3 Keys to a Successful ERM Program
The global business environment is volatile and unpredictable. Many businesses face increased challenges and complexities due to disruptive technologies, data breaches, and uncertainty about policy and the climate.
This has led companies to place an increased emphasis on enterprise risk management (ERM) to help achieve key strategic goals and objectives.
A successful ERM program must align with your business goals. This is done by assessing key risks with the right metrics, leveraging existing effective processes, and identifying gaps to work against.
Whether your ERM program is brand new or already initiated, we recommend three key steps to ensure a successful ERM program:
- Shine a spotlight on your organization’s risk profile
- Formulate and define risk tolerances
- Make ERM an agile, ongoing process
Shine a spotlight on your organization’s risk profile
There are many approaches to revealing your organization’s risk profile. Consider the unique attributes of your organization and your culture. For example, examine how risk management silos fit together and relate. Create a framework that ties them together in a way that makes functional sense.
Drill down into key strategic objectives if you lack established risk management practices. Look at what needs to happen operationally and what could interfere with your strategic goals. Work with the teams that constitute your First Line of Defense (FLoD). These frontline managers can help anticipate possible disruptions. If that’s not possible, map out your organization’s operational areas into logical categories. Look at the risks to success in those areas.
Another option is to adopt proven, broadly-accepted risk frameworks like COSO or ISO. However, these frameworks can be difficult to conceptualize and adapt to individual organizations. You may need an outside consultant to help you effectively implement them.
A final method of risk illumination is to construct a comprehensive risk register or risk inventory. A risk inventory is a master document for all potential risks to your company. You may be able to purchase one of these tools with templates for documenting and managing risk. A better approach is to build your own by consulting the experts within your organization and risk professionals in your industry.
Formulate and define risk tolerances
ERM breaks risk down into smaller, more specific components. Risk assessments allow you to break the components down into thresholds. This shows where an area of the business is operating within or outside the acceptable risk. These thresholds translate directly into risk tolerances.

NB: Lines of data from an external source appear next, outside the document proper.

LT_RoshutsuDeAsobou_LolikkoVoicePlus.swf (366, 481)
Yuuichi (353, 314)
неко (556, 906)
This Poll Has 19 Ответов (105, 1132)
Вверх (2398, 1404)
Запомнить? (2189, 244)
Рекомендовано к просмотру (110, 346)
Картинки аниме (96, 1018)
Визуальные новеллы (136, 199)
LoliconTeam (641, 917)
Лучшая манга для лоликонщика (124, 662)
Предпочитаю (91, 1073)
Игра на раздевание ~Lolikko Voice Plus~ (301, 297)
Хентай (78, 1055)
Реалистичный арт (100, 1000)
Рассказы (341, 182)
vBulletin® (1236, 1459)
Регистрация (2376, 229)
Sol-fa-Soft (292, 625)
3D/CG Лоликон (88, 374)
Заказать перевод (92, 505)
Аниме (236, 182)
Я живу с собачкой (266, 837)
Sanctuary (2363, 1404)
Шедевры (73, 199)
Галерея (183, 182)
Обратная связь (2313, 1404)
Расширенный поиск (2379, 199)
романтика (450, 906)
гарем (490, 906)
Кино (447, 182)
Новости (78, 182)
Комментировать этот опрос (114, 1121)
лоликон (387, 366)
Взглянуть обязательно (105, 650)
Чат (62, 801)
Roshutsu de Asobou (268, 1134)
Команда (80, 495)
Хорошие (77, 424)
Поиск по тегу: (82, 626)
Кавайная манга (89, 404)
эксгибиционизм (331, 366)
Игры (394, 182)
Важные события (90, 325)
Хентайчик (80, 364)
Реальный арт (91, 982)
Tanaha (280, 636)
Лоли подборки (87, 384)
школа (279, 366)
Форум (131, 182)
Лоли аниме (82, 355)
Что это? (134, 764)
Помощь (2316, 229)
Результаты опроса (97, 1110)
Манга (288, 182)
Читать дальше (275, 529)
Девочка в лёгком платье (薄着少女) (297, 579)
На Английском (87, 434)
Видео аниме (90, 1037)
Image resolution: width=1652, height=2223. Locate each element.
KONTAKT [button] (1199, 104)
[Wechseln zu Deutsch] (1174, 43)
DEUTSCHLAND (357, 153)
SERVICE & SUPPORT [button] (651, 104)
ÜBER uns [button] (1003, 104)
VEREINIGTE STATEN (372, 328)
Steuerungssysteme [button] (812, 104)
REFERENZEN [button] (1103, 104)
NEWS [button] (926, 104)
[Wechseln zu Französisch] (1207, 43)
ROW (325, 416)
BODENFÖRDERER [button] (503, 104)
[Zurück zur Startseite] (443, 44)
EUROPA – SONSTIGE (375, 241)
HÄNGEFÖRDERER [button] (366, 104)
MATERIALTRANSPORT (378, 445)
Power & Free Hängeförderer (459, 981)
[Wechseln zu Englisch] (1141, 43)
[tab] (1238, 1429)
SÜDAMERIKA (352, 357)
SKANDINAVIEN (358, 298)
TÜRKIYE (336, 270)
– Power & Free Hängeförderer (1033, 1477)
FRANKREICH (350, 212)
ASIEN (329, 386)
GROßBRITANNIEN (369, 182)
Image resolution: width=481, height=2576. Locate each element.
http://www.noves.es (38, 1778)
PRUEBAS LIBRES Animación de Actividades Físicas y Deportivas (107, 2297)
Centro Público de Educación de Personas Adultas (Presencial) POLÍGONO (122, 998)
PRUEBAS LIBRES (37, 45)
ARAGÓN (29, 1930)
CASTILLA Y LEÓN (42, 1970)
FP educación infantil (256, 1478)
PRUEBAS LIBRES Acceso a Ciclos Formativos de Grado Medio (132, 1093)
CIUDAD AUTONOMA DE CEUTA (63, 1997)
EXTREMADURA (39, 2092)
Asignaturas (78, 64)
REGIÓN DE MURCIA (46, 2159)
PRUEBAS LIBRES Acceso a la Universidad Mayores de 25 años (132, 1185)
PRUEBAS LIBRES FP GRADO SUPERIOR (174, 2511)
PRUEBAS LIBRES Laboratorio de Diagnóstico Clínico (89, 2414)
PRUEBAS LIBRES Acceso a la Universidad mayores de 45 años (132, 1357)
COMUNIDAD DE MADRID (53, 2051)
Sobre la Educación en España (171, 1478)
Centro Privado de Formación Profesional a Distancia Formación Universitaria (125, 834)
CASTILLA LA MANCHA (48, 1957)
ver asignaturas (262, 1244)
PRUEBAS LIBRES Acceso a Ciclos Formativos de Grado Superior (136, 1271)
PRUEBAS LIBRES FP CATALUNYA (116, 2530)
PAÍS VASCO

How do risk tolerances relate to risk categories and specific levels of exposure at the business unit and enterprise levels? If you aggregate risk thresholds for specific risks, and roll up scoring, you can show the business’s risk exposure at various levels.
Make ERM an agile, ongoing process
Breaking risk management down into small pieces within your ERM program makes it possible to have an agile ERM process. Manage these pieces with the FLoD — business managers and risk managers who know when there are industry trends, challenges, or process changes. You can also make changes to an individual piece without disrupting the rest of the program.
Recognize cognitive biases that can stifle the potential nimbleness of your program. Risk management training and consultative working sessions can be used to review risk assessments and change the way your organization thinks about risk.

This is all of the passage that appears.